Not-for-profit health IT organisation Patients First has released a review of the New Zealand patient portal market, finding that while the technology is now readily available and is beginning to be adopted, there are many barriers to be overcome, including what a consumer representative characterised as “fear and loathing” from healthcare practitioners.
The review, the first in a series of four planned briefing papers, does not use the scoring system used in Patients First’s previous review of practice management systems (PMSs) as portals are still considered a nascent technology.
Instead, it provides an overview of what functions are currently available, what patients themselves want from portals and raises some questions about portals that the review panel says need to be addressed “in order to reach the tipping point which will move us from ‘why?’ to ‘why not?’”
The review provides a definition of what a patient portal is, differentiating the concept from current shared care portals that patients do not have access to such as Canterbury’s eSCRV, the Northern Region Shared Care project and the Northland DHB Care Insight project.
It compares the functions available in the three products on the market – Medtech’s ManageMyHealth, MyPractice’s Health365 and Intrahealth’s Accession – and also compares New Zealand’s “organic”, demand-driven and market-led approach to a national roll-out with the centralised, fully funded models that have been tried, and some would say failed, in the UK and Australia.
The panel finds that the organic approach, with demand led by patients and uptake in general practice encouraged by the National Health IT Board’s ambassadors program, should work if there is “demonstrable benefit that is cost neutral or cost saving”.
While the review finds that there are not necessarily any architectural barriers to wider use, it does recommend that standards be introduced to untether patient portals from the vendor-specific PMS and allow data from other sources to be able to feed into existing products.
According to figures provided by the vendors, as of June this year, ManageMyHealth has been implemented in 235 general practices and Health365 eight. Accession is not yet being used in New Zealand, although Intrahealth says it is being used in its main market in Canada. (The other PMS vendor, Houston Medical, is currently working with Medtech to integrate ManageMyHealth into Houston’s VIP.net.)
Patients First CEO Jayden MacRae said that although the technical capability to offer portals is now there, less than 25 per cent of general practices in New Zealand are using them regularly.

[Brief A]: From the patient portal article, reproduce word for word the passage that begins at the words "According to figures" and stops after "into Houston’s VIP.net.)".
[Brief B]: Condense the paragraph of the patient portal article that begins "It compares the functions available" into a short bulleted list that keeps its main facts.
[Brief C]: According to the patient portal article, in how many general practices had ManageMyHealth been implemented as of June?

[Available data]:
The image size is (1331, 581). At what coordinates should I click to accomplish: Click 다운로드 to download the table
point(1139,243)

---

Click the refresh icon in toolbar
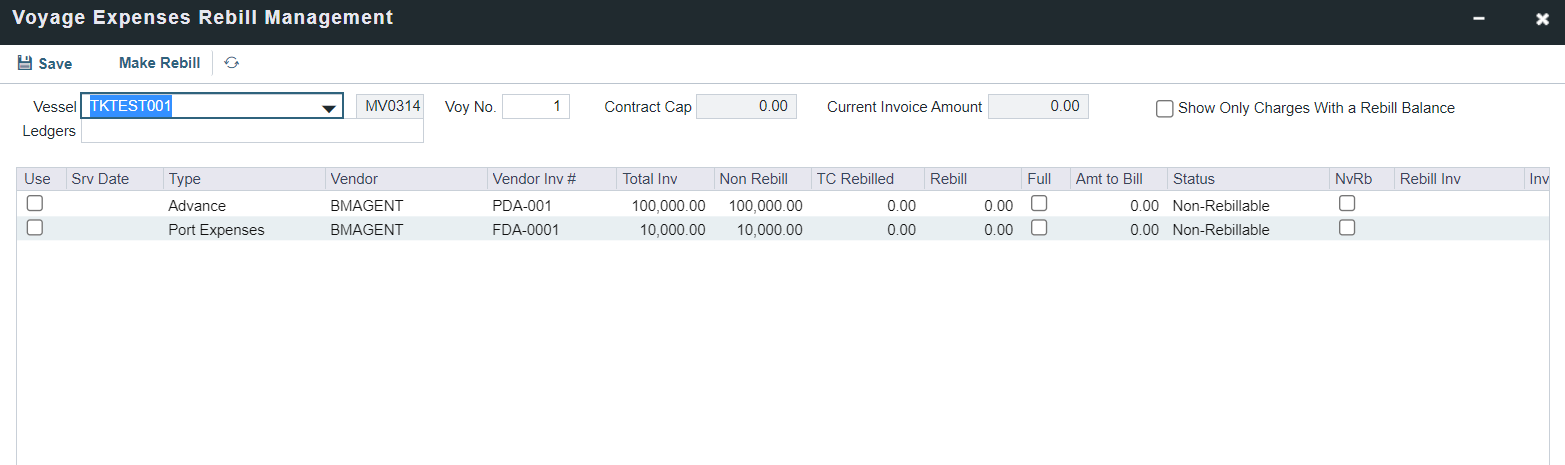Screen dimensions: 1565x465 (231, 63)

[Your solution A]:
According to figures provided by the vendors, as of June this year, ManageMyHealth has been implemented in 235 general practices and Health365 eight. Accession is not yet being used in New Zealand, although Intrahealth says it is being used in its main market in Canada. (The other PMS vendor, Houston Medical, is currently working with Medtech to integrate ManageMyHealth into Houston’s VIP.net.)

[Your solution B]:
- Compares the functions of the three portal products on the market: Medtech's ManageMyHealth, MyPractice's Health365 and Intrahealth's Accession.
- Contrasts New Zealand's "organic," demand-driven, market-led approach to a national roll-out with the centralized, fully funded models tried in the UK and Australia.
- Notes that some would say those UK and Australian models failed.

[Your solution C]: 235 general practices.